Over time, this would allow discount miners to out-compete non-discount miners, since their true expenditures are lower than they appear on-chain. However, this degraded form of mining still has an ongoing capital cost in the form of a (BTC) transaction fee, which prevents the system from fully collapsing into PoS. Specific to Stacks, a minority STX token holders have the power to vote to compel PoX miners to burn the BTC instead of transferring it if it is discovered that miners are systemically discount-mining, thereby eliminating the advantage. Because the upside of doing this is capped by vigilant STX holders, and because discount mining requires miners to forego selling their STX to recoup their BTC spend for a long time, it is unlikely to be a problem in practice. Discount mining occurs when PoX miners use their accumulated block rewards to receive PoX token transfers from other miners (including themselves). Moreover, bitcoin the existence of a thriving set of use-cases for STX beyond locking them for PoX further renders discount-mining as a less profitable and more risky use of STX.

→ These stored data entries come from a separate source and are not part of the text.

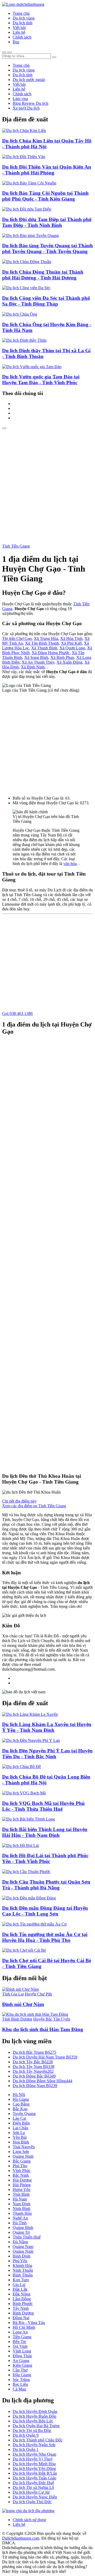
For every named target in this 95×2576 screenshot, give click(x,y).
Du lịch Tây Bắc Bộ (33, 2062)
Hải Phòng (22, 2185)
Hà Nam (20, 2199)
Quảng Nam (23, 2246)
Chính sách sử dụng (29, 2519)
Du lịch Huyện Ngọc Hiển (35, 2497)
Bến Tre (19, 2341)
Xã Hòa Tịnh (71, 638)
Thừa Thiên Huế (27, 2237)
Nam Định (21, 2204)
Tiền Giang (22, 2337)
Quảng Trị (21, 2232)
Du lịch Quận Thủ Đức (32, 2501)
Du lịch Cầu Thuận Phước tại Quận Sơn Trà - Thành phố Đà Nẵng (46, 1884)
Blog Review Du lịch (30, 103)
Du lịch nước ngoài (29, 79)
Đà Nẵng (20, 2242)
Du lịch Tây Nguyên (33, 2071)
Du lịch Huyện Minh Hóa (34, 2463)
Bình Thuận (23, 2275)
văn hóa (70, 863)
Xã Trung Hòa (46, 638)
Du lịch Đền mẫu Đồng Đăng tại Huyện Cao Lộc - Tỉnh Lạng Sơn (45, 1911)
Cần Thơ (20, 2370)
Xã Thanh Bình (44, 648)
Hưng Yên (21, 2189)
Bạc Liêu (20, 2384)
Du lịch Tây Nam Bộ (33, 2066)
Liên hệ (19, 32)
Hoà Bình (21, 2142)
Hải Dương (22, 2180)
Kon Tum (21, 2280)
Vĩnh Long (22, 2351)
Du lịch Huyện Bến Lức (33, 2421)
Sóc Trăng (21, 2379)
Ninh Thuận (23, 2270)
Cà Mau (19, 2389)
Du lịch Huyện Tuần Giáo (34, 2478)
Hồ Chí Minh (24, 2327)
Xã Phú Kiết (71, 643)
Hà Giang (21, 2099)
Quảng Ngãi (23, 2251)
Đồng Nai (21, 2318)
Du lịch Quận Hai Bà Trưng (36, 2425)
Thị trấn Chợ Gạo (17, 638)
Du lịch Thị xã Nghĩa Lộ (33, 2487)
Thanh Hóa (22, 2213)
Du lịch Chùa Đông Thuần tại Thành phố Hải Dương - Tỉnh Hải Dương (42, 275)
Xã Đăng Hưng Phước (51, 652)
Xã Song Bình (36, 657)
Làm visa (20, 98)
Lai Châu (20, 2128)
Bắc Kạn (20, 2109)
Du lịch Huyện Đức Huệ (33, 2482)
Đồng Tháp (22, 2356)
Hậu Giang (22, 2375)
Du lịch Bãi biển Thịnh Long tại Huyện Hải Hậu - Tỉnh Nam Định (44, 1832)
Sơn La (19, 2132)
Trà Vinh (20, 2346)
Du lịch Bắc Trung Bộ (34, 2052)
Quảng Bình (23, 2227)
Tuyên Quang (24, 2113)
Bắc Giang (22, 2161)
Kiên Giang (22, 2365)
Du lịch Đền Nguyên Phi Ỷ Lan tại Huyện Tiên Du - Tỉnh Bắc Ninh (47, 1753)
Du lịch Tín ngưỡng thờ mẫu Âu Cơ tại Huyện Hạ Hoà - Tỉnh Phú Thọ (44, 1937)
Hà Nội (19, 2094)
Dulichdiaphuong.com (20, 2538)
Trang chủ (21, 13)
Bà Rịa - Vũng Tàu (29, 2322)
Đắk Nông (21, 2294)
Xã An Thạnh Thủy (38, 662)
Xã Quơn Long (72, 648)
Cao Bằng (21, 2104)
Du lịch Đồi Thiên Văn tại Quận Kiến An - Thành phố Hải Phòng (46, 169)
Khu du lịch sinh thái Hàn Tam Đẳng (42, 2029)
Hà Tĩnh (20, 2223)
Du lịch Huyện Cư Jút (31, 2492)
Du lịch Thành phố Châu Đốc (38, 2440)
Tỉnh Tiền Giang (16, 546)
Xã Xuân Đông (69, 662)
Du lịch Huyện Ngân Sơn (34, 2444)
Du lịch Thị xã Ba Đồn (32, 2430)
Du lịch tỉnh (22, 23)
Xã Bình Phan (62, 657)
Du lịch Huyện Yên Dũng (34, 2468)
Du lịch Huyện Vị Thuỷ (33, 2459)
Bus (16, 42)
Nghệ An (20, 2218)
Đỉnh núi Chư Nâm (23, 2004)
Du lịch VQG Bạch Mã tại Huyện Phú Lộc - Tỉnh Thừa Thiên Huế (43, 1806)
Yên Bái (20, 2137)
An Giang (21, 2360)
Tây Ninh (21, 2308)
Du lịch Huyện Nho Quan (34, 2454)
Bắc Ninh (21, 2175)
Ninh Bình (21, 2208)
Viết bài (19, 27)
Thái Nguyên (24, 2147)
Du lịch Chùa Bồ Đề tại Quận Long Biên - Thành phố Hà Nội (46, 1779)
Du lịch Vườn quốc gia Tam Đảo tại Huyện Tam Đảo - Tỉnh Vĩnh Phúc (40, 379)
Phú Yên (20, 2261)
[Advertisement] (47, 479)
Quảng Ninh (23, 2156)
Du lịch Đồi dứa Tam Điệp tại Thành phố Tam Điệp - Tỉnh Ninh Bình (47, 222)
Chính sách (22, 37)
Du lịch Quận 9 (26, 2435)
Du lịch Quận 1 (26, 2449)
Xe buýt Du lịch (26, 108)
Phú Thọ (20, 2166)
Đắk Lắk (20, 2289)
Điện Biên (21, 2123)
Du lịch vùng (24, 18)
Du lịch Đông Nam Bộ (35, 2085)
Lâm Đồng (22, 2299)
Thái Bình (21, 2194)
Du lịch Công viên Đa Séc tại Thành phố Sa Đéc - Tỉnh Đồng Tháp (46, 301)
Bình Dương (23, 2313)
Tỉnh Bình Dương (17, 2019)
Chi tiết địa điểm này (19, 1501)
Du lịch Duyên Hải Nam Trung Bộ (45, 2057)
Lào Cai (19, 2118)
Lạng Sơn (21, 2151)
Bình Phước (23, 2303)
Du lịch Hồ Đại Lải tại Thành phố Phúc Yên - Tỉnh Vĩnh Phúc (45, 1858)
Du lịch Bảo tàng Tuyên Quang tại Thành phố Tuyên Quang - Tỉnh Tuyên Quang (47, 248)
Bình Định (21, 2256)
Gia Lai (19, 2284)
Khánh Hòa (22, 2265)
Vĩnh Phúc (22, 2170)
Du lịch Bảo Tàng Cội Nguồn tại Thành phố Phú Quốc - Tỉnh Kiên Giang (45, 196)
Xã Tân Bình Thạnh (42, 643)
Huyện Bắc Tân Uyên (51, 2019)
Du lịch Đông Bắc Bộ (34, 2076)
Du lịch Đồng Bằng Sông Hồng (42, 2081)
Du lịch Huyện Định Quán (35, 2411)
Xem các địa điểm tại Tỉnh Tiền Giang (34, 1506)
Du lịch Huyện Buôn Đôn (34, 2416)
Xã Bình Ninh (33, 667)
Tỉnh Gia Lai (13, 1994)
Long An (20, 2332)
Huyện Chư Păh (38, 1994)
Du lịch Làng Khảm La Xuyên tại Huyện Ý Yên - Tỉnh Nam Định (46, 1727)
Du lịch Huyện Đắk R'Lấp (35, 2473)
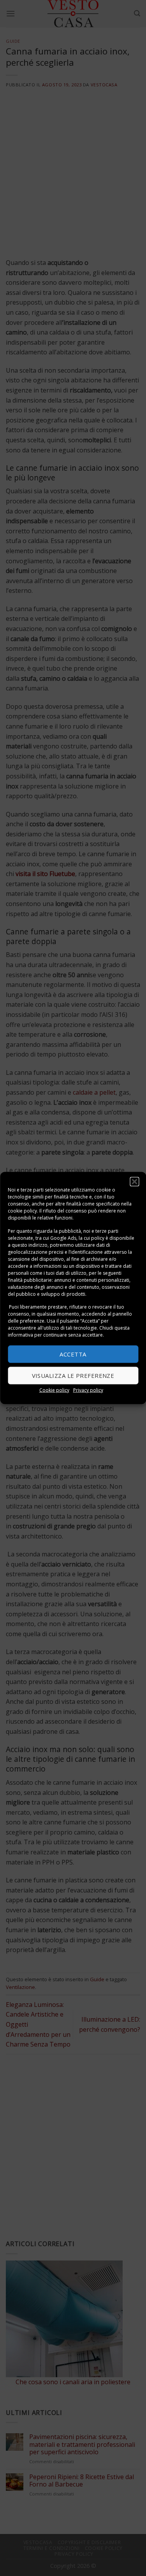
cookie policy (22, 1210)
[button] (134, 1182)
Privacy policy (88, 1389)
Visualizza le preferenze (73, 1375)
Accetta (73, 1354)
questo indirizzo (29, 1244)
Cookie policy (54, 1389)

At present, the block header is under 50 MB in size. So, we have a system that scales by Moore’s law exponentially yet takes a linear amount of resources. A decade from now, the growth will only be linear. There are a few systems that could not keep block headers in memory today. Many image files can exceed such levels. Users in the system are only required to maintain a copy of the block header to which they can compare transactions.
Forks are a failure recovery mechanism in Stacks, just as they are in PoW blockchains. The fact that the history of all Stacks blocks is encoded within the Bitcoin
chain means that all nodes can enumerate all Stacks blocks that have ever existed, and identify which Stacks blocks are missing from their local chain states. In the event of a systemic network or miner failure, or even systemic block loss, other nodes can become miners at any time and proceed to produce new blocks.
As Bob sends the transactions, and as he is likely to be a merchant with many transactions, his IP address is made public, not Alice’s. Bob and Alice are already exchanging, and so Bob knows of Alice (he may need to send her goods). As the merchant, Bob sends the transactions to the blockchain, and not Alice; she has more privacy than if she sent it herself. So, Alice reveals far less and can maintain her privacy in the world at large. Alice does not need to attract attention using Tor; she can exchange knowing that only Bob sees her exchange (here, Bob and Alice can use an encrypted channel).